I am trying to add unique salt to the hashed passwords in MySQL database. What is the most legitimate way of doing this? I am aware of that I need to hash them again to add a salt. These passwords are used for the website login. I can add one particular salt to each password before the code (written in C#) sends the user info to the database. In such a case, the login will work if I salt the passwords in MYSQL with the same salt. I know that it is not the most secure way. How do I implement the same with unique salts for each?

As the comments above state, you cannot reverse a hash, so you can't get the original password back to apply salt. You could apply salt to the hash string and hash again, but then you'd be stuck with that weird double-hash authentication method forever. Be sure to comment your code to explain why it is implemented this way, because programmers who take over your code when you leave will be confused.

I'll tell you how I did it when I was working on an app that needed to update its password-storage code from using MD5() to using salt + SHA1().

  1. Leave the old hashed passwords alone.

  2. Add a new column to the table storing your passwords for the new format of password. Call it password2 or something like that. This column is NULL by default.

  3. Change the code to check the new column. If it is not NULL, then authenticate the user's input using the new hash method against what is stored in the database.

  4. If the new column is NULL, then check against the old password using the old authentication method. Ie hash the user's input and check that hash against what is stored in the database. Once you know the input is correct, hash the input again using the new method (add salt and hash the input, or better yet, use Bcrypt or Argon2 which contains its own salt in the hash result) and store that result in the new column.

  5. Also set the old column to NULL after the new hash format is stored in the new column.

  6. Of course the password-change code and new account creation code will also need to be changed.

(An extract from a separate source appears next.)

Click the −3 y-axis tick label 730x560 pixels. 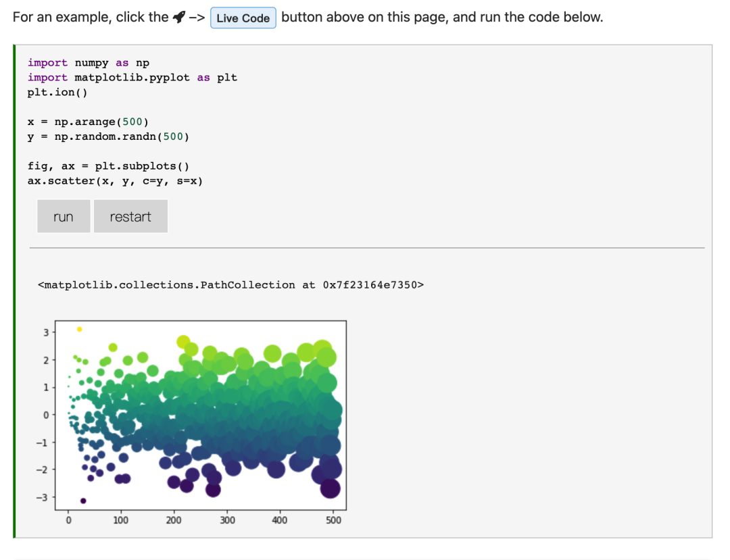(x=43, y=497)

It should ignore the old password column, leaving it NULL, and only store passwords in the new format in the new column.

  7. Once all users have logged in at least once, the old password column should be NULL on all rows. You can remove the application code that supported the old password hash format, and then drop the old password column.

    But there will almost surely be some stragglers who don't log in regularly, so after a few weeks of waiting, I would just proceed to drop the old password. Those users who haven't logged in recently will be forced to do a password reset.

The advantage to this method is that it works totally seamlessly for nearly all your users, and inconveniences only a few (and some of those users may never return anyway).

The disadvantage is that it takes a few weeks to wait for everyone to log in once. If you need the change to occur immediately, then you may have to force all the users to do password reset.